Work instruction
Using the listing that follows, report how many lines include the word "computer", and add no other words.

Entries shown
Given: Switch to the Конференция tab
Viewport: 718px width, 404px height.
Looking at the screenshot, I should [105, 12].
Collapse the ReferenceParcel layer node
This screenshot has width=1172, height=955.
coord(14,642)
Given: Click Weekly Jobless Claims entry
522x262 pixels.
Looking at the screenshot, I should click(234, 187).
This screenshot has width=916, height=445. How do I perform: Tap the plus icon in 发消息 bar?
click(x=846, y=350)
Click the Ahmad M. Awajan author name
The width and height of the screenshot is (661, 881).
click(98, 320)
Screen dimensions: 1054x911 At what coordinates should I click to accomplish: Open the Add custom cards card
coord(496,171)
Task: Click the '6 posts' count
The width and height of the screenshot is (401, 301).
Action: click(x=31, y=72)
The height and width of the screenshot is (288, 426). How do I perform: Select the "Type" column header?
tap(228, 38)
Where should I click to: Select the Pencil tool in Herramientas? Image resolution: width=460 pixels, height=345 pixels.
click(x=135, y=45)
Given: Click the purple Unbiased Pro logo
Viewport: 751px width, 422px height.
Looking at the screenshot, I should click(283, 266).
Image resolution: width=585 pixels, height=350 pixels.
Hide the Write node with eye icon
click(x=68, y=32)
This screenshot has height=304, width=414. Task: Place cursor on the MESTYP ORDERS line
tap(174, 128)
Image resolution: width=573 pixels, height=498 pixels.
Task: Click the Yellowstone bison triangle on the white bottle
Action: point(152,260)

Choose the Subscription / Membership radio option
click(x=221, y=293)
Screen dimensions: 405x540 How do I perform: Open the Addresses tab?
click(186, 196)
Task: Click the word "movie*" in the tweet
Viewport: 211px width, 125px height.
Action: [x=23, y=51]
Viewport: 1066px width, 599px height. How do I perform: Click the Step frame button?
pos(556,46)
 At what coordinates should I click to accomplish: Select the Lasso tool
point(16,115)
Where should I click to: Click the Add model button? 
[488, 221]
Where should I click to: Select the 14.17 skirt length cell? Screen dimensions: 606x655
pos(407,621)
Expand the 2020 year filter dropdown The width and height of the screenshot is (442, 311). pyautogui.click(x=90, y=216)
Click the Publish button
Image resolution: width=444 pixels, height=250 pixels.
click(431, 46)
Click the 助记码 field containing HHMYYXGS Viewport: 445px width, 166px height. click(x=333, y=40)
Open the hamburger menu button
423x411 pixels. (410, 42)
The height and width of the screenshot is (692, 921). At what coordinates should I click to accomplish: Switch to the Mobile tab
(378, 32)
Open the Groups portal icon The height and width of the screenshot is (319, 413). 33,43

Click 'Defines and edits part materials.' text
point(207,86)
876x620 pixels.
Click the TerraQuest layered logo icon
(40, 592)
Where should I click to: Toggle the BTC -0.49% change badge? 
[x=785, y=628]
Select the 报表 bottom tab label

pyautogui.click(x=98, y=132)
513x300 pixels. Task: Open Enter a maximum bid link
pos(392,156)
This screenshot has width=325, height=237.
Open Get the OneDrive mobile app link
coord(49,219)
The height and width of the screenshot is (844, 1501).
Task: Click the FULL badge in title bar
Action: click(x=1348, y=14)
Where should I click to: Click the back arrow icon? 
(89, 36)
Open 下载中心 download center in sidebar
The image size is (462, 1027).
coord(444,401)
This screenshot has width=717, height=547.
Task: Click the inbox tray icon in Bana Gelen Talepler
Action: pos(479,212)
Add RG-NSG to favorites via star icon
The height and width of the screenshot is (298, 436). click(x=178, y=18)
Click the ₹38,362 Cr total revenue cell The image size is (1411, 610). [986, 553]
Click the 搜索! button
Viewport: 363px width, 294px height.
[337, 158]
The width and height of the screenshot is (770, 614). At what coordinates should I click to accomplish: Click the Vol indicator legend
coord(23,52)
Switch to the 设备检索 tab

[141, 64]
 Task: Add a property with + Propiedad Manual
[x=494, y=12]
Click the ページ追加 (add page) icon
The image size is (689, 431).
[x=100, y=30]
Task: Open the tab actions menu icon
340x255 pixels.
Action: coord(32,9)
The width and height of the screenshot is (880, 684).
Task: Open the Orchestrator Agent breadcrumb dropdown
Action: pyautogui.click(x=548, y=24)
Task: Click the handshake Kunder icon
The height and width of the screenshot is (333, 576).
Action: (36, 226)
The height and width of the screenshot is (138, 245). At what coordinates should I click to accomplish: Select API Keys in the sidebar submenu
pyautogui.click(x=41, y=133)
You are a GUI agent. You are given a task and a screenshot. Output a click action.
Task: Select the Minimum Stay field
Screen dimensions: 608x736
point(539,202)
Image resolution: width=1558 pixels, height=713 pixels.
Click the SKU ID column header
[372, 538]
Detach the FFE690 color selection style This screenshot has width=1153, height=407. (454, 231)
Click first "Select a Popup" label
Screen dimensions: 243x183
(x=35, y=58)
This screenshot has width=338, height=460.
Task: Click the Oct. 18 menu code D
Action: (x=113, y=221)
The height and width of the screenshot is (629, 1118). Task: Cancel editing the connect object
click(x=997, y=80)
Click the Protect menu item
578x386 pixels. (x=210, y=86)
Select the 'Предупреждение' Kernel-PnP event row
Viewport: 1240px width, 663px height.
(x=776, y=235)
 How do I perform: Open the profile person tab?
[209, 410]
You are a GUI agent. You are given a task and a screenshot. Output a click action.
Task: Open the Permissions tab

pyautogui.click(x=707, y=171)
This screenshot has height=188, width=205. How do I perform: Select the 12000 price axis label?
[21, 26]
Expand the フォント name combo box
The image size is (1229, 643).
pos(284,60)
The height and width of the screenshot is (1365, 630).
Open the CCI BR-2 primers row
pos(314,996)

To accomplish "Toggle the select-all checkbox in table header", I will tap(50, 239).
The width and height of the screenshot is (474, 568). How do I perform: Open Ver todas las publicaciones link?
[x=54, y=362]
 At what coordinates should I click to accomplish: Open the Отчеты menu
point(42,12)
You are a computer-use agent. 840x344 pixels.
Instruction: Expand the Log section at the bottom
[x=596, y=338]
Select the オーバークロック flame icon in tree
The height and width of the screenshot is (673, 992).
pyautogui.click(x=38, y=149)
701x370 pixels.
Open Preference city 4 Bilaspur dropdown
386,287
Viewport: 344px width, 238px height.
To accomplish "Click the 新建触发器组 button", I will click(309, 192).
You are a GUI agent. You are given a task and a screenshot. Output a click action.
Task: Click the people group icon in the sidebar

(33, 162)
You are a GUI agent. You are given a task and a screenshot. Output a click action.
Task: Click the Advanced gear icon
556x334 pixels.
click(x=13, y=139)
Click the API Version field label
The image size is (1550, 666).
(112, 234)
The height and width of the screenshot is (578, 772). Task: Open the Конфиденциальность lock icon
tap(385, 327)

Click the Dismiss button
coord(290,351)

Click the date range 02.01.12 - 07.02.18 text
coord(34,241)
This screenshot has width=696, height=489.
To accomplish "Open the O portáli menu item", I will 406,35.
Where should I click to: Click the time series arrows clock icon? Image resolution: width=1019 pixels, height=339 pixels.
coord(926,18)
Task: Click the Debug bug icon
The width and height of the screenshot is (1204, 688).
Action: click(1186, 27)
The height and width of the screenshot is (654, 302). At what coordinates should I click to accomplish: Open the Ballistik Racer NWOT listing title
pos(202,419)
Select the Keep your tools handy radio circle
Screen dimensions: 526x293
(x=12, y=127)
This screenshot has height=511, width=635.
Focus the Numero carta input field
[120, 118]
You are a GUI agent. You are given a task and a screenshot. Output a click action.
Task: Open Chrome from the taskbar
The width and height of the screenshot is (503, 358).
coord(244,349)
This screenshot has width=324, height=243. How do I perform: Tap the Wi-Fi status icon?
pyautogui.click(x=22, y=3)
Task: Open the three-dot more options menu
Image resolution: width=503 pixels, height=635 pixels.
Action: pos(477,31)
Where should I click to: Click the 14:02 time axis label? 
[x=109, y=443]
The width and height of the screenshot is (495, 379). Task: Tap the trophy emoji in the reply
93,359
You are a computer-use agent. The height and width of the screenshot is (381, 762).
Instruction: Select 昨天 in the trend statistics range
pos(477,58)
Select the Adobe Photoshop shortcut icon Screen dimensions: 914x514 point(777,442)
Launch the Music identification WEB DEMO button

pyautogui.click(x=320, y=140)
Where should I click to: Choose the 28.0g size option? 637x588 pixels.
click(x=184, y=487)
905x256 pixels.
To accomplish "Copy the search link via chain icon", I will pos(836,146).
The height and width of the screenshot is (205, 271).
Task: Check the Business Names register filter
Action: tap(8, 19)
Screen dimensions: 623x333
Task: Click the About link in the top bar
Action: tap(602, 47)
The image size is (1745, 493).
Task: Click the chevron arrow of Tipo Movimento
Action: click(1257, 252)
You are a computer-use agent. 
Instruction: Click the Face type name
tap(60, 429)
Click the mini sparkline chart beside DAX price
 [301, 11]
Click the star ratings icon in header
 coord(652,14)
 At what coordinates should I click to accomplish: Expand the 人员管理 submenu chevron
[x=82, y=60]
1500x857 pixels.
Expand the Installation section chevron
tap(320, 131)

Answer for this exercise
3